=== EXTRAIT CITÉ ===

Publié le : 15/02/2022 – 17:23
Texte par :Bahar MAKOO Vidéo par :FRANCE 2 Time: 8mn
La ministre française de la Culture, Roselyne Bachelot, devant “Rosiers sous les arbres” de Gustav Klimt, le 15 mars 2021. © AFP
Quinze œuvres spoliées par les nazis se trouvant dans les collections nationales de France seront bientôt restituées aux familles juives à qui elles appartenaient. Après l’Assemblée nationale, qui a donné son accord fin janvier, le Sénat a approuvé cette décision mardi, en début de soirée. Le Centre Pompidou devrait ainsi rendre un tableau de Marc Chagall et le musée d’Orsay la seule œuvre de Klimt qu’il possédait.
“Historique”, c’est ainsi que la ministre de la Culture, Roselyne Bachelot, a qualifié le projet de loi, par lequel quinze œuvres, dont des tableaux de Gustav Klimt et de Marc Chagall, vont pouvoir être restituées aux héritiers de familles juives spoliées par les nazis.
“C’est une première étape” car “des œuvres d’art et des livres spoliés sont toujours conservés dans des collections publiques – des objets qui ne devraient pas, qui n’auraient jamais dû y être”, souligne la ministre.

===

## [TRAVAIL DEMANDÉ]
1. Dans l'extrait cité, reformulez sous forme de liste le paragraphe qui commence par « Quinze œuvres spoliées » en gardant ses faits essentiels.
2. Reproduisez à l'identique le passage de l'extrait cité qui va de « Publié le : 15/02/2022 » jusqu'à « Klimt qu’il possédait. ».

=== BLOC DE DONNÉES ===

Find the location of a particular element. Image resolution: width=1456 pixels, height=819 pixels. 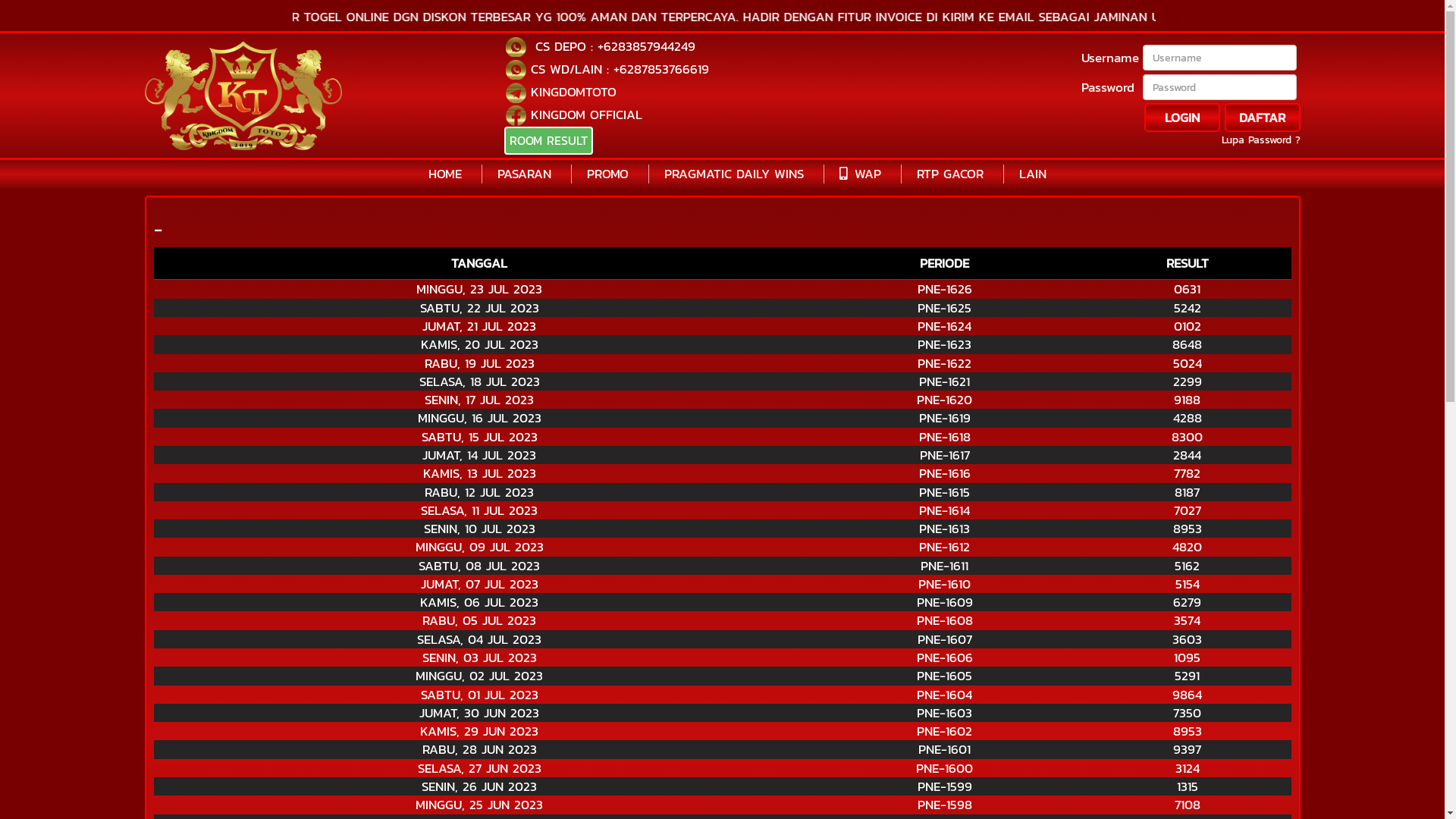

'ROOM RESULT' is located at coordinates (548, 140).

===

## [CORRIGÉ PAR CONSIGNE]
1.
- Quinze œuvres spoliées par les nazis et conservées dans les collections nationales de France seront bientôt restituées aux familles juives auxquelles elles appartenaient.
- L'Assemblée nationale a donné son accord fin janvier, puis le Sénat a approuvé la décision mardi, en début de soirée.
- Le Centre Pompidou devrait rendre un tableau de Marc Chagall, et le musée d'Orsay la seule œuvre de Klimt qu'il possédait.

2.
Publié le : 15/02/2022 – 17:23
Texte par :Bahar MAKOO Vidéo par :FRANCE 2 Time: 8mn
La ministre française de la Culture, Roselyne Bachelot, devant “Rosiers sous les arbres” de Gustav Klimt, le 15 mars 2021. © AFP
Quinze œuvres spoliées par les nazis se trouvant dans les collections nationales de France seront bientôt restituées aux familles juives à qui elles appartenaient. Après l’Assemblée nationale, qui a donné son accord fin janvier, le Sénat a approuvé cette décision mardi, en début de soirée. Le Centre Pompidou devrait ainsi rendre un tableau de Marc Chagall et le musée d’Orsay la seule œuvre de Klimt qu’il possédait.